Cloudflare MCP Serverについて
Claude MCPはそれ自体がCloudflareのサービスを直接操作できるわけではありません。
ClaudeとCloudflareの間を取り持つ「翻訳機」のような役割を果たすのが、Cloudflare MCP Serverです。
Cloudflare MCP Serverは、Claudeからの自然言語の指示を、Cloudflareのサービスが理解できるコマンドに変換し、その結果をClaudeに返します。
例えば、あなたがClaudeに「D1の一覧を確認して」と指示したとします。
Claudeはこの質問をCloudflare MCP Serverに伝えます。
Cloudflare MCP Serverは、この質問をCloudflareが理解できるコマンドに変換します。

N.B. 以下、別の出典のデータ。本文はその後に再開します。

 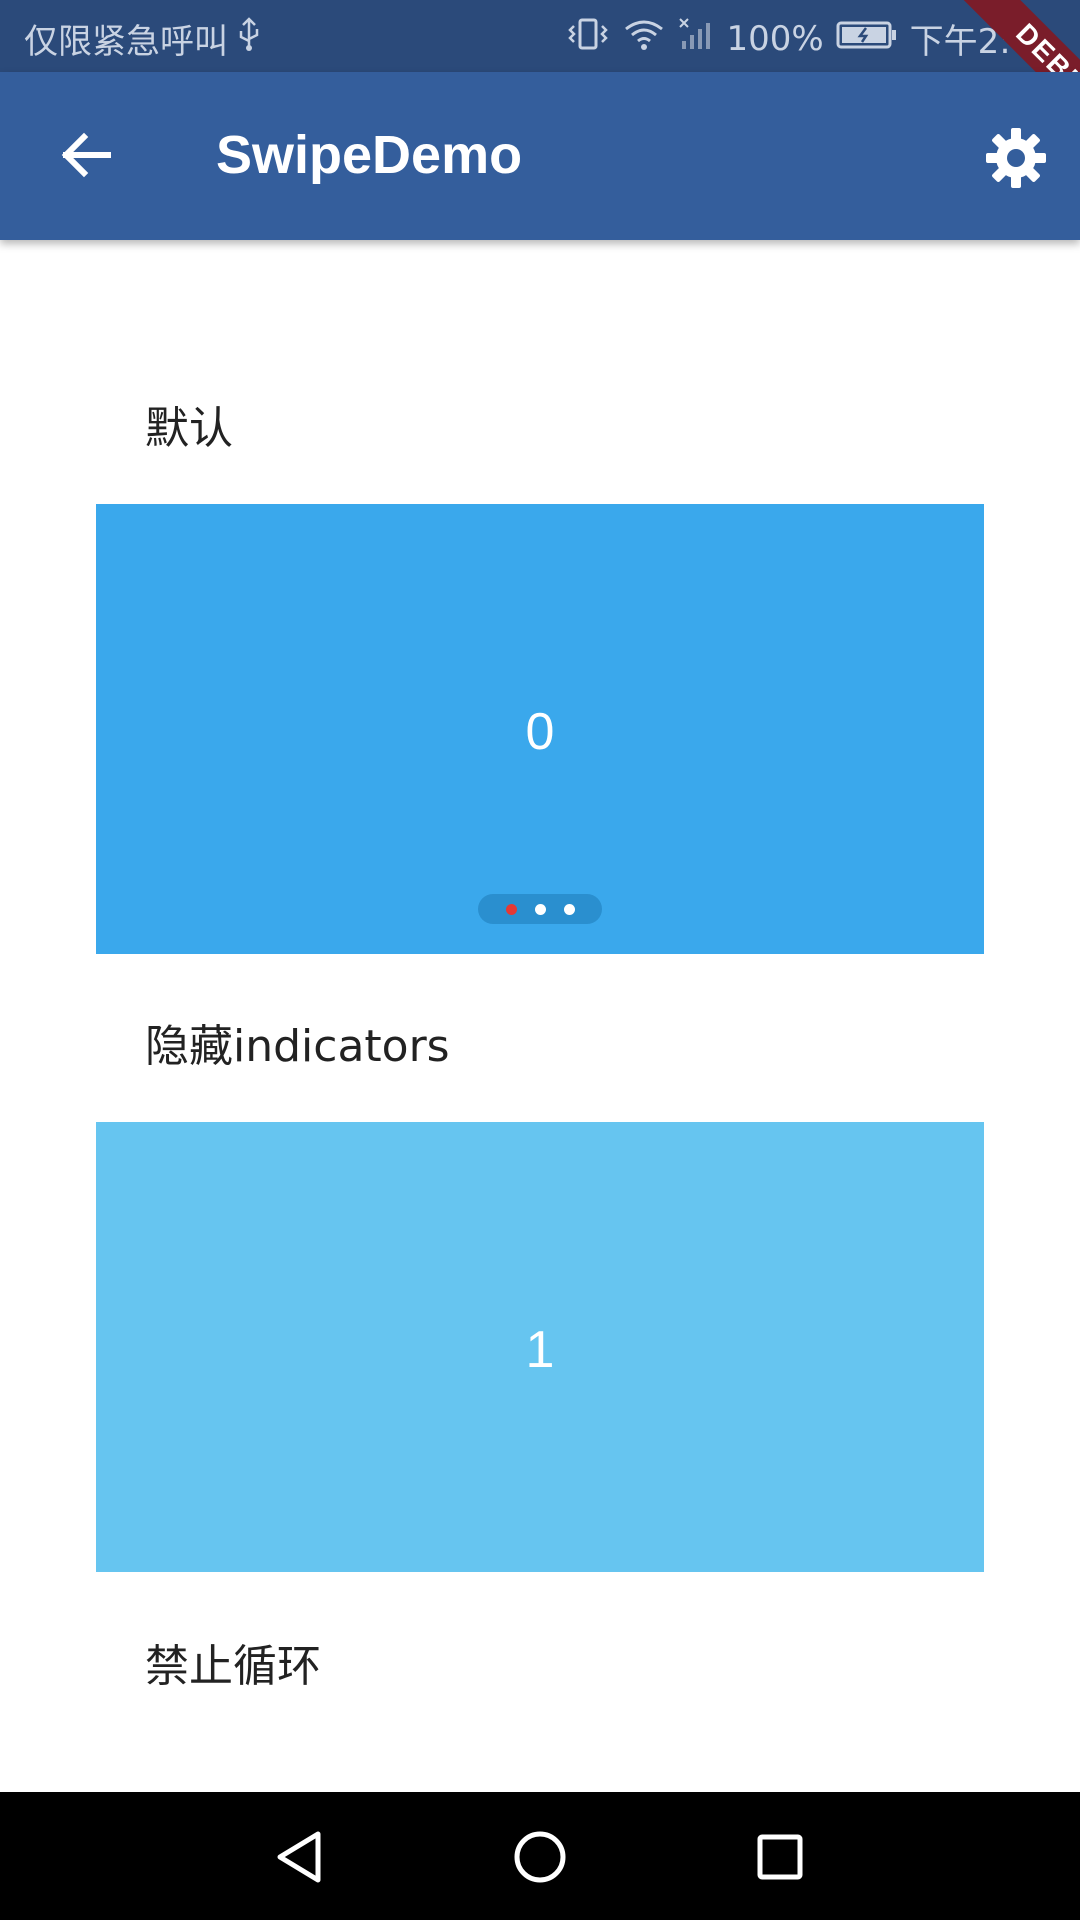 I want to click on battery-percent: 100%, so click(x=775, y=38).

Cloudflareは、D1の一覧をCloudflare MCP Serverに返します。
Cloudflare MCP Serverは、D1の一覧をClaudeに伝えます。
Claudeは、あなたにD1の一覧を表示します。
このように、Cloudflare MCP ServerはClaudeとCloudflareのサービスの間で「通訳」の役割を果たし、あなたが自然言語でCloudflareを操作することを可能にします。